- Directed by: Billy Chan
- Written by: Johnny Lee
- Produced by: Sammo Hung
- Starring: Joyce Godenzi Yuen Biao Agnes Aurelio Collin Chou Richard Ng
- Cinematography: Wingle Chan
- Edited by: Peter Cheung Joseph Chiang
- Music by: Richard Yuen
- Distributed by: Golden Princess Amusement Co., Ltd.
- Release date: 1990;
- Running time: 105 minutes
- Country: Hong Kong
- Language: Cantonese
- Budget: HK $4,041,582

= Licence to Steal =

1990 Hong Kong film by Billy Chan

Licence to Steal (龍鳳賊捉賊) is a 1990 Hong Kong action film directed by Billy Chan.
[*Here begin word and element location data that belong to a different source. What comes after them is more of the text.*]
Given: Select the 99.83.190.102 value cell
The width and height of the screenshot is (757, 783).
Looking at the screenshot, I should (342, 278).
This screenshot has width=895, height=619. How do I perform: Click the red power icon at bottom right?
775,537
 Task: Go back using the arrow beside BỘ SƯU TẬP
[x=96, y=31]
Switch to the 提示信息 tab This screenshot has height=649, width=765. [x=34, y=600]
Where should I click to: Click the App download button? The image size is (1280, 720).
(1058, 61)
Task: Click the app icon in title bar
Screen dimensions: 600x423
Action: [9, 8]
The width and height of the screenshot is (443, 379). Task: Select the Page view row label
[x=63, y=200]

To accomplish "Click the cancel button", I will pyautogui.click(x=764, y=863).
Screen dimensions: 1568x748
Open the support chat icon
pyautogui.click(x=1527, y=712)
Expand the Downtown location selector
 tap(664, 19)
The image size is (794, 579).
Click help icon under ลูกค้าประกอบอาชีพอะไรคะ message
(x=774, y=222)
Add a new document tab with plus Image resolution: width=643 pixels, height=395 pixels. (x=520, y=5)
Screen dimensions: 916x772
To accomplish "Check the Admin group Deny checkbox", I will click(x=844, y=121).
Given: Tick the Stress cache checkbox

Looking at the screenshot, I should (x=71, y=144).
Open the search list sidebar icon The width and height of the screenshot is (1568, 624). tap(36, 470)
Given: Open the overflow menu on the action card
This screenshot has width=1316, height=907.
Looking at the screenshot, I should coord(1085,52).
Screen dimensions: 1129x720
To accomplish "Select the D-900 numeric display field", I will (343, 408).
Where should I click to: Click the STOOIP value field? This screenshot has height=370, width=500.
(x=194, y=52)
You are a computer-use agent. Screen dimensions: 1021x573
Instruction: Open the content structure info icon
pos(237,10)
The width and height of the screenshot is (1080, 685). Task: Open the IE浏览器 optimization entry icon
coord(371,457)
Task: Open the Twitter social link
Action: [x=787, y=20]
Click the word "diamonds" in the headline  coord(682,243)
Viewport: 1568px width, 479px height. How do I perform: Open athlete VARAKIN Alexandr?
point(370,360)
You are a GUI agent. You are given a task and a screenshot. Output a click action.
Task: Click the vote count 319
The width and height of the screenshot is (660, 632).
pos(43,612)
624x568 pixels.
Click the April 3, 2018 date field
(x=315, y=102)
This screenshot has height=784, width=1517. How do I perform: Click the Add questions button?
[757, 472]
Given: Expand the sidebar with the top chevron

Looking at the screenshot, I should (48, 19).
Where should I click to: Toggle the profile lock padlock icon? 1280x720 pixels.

It stars Joyce Godenzi, Yuen Biao and Sammo Hung in a cameo role.

==Plot==
Two sisters who are burglars find themselves at risk when one of them falls in love with the nephew of the police detective assigned to arrest them.

==Cast==
- Joyce Godenzi - Kuang / Hung
- Yuen Biao - Swordsman
- Agnes Aurelio - Ngan Ping
- Richard Ng - Inspector Tam Hsiang Ken
- Collin Chou - Yang Chuan Kuang (as Sing Ngai)
- Alvina Kong - Hsiao Yen
- Billy Chow - Hitman
- Chui Jing-Yat - Ngan's sidekick
- Corey Yuen - Cop
- Peter Chan Lung - Cop
- Lau Shun - Uncle Ting
- Lam Chung - Police Inspector
- Gabriel Wong - Robber
- Yeung Jing-Jing - China Tourist
- Michael Dinga - Liaison for French Embassy
- Sammo Hung - French Security Guard
- Timmy Hung - French Security Guard
- Carina Lau
- Roger Thomas
- Jeff Falcon
- Bruce Law

== Box office ==
The film grossed HK$4,041,582 at the Hong Kong box office during its theatrical run from 1 November to 9 November 1990.